Aim of the task - From the data underneath, reproduce exactly the stretch that begins at the line with "Open the Box" and ends after the line with "Click the green Presale legend color square".

Source records -
+++

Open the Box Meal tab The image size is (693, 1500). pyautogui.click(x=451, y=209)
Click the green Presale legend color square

+++

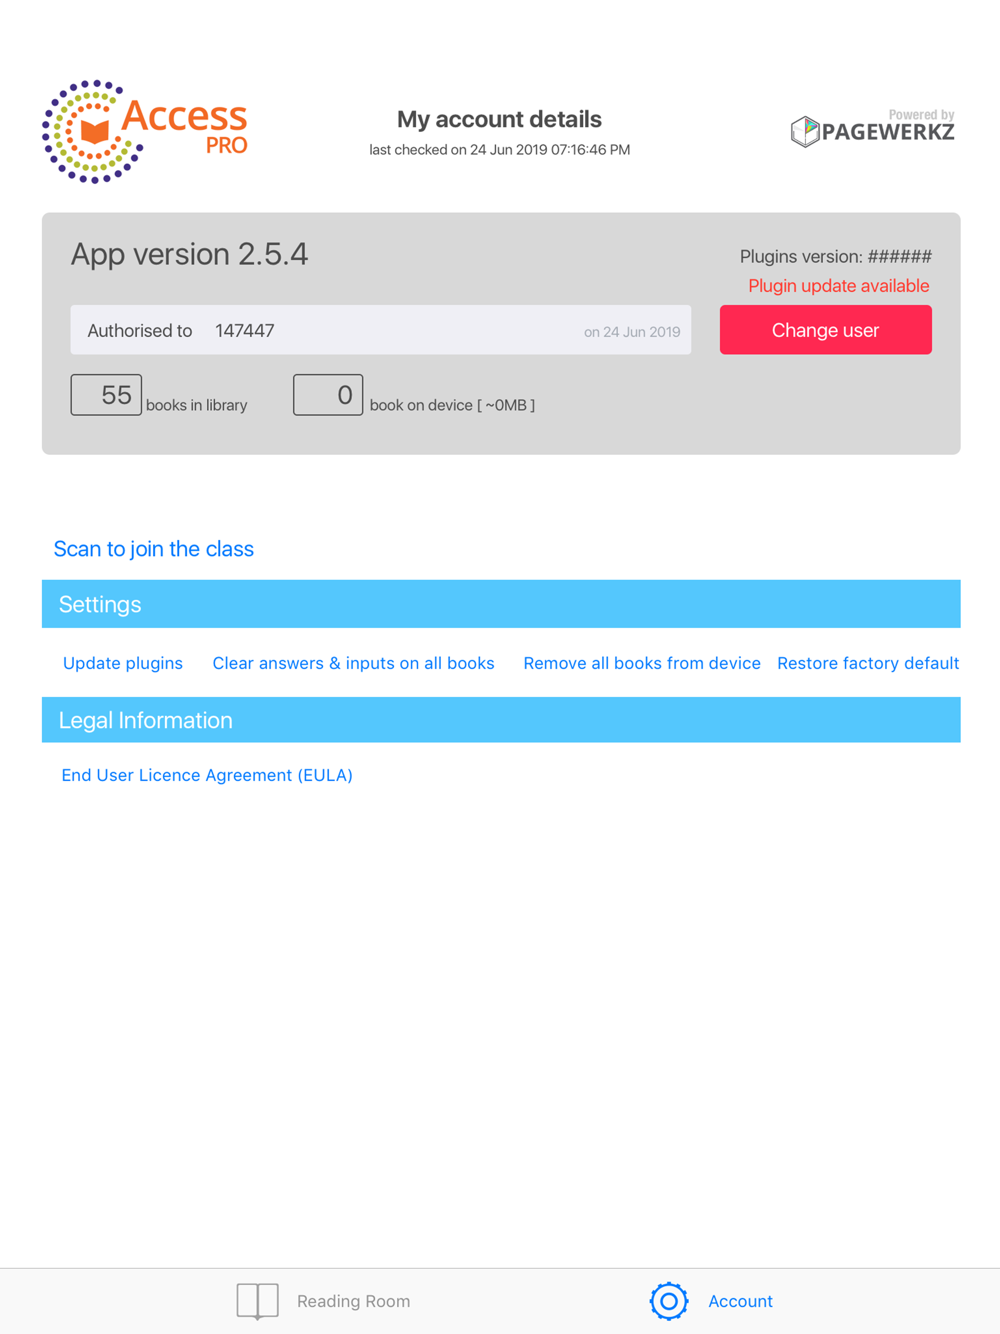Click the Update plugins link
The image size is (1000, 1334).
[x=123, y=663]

+++

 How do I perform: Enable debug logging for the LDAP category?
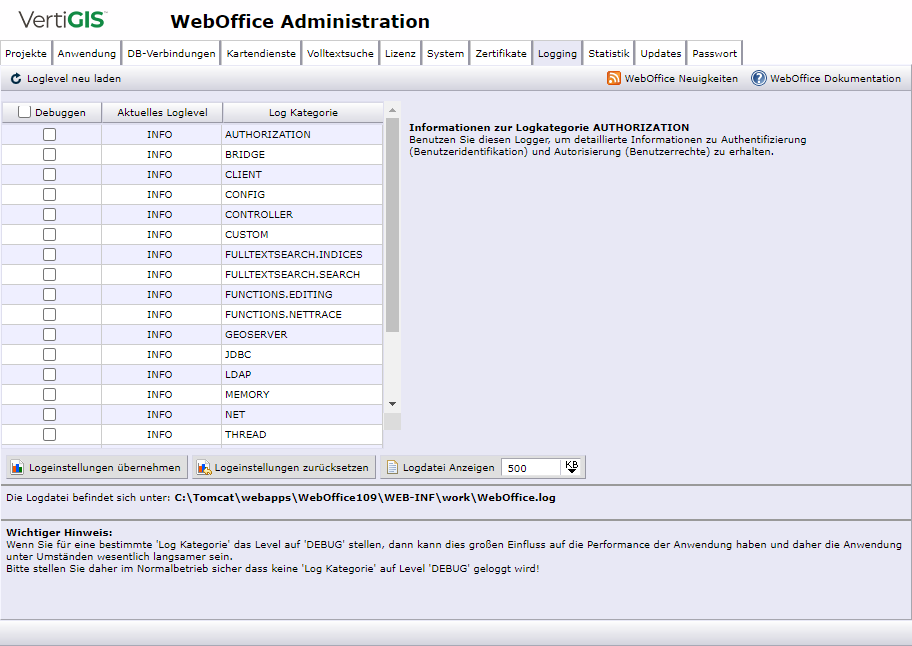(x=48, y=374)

+++

Written response -
Open the Box Meal tab The image size is (693, 1500). pyautogui.click(x=451, y=209)
Click the green Presale legend color square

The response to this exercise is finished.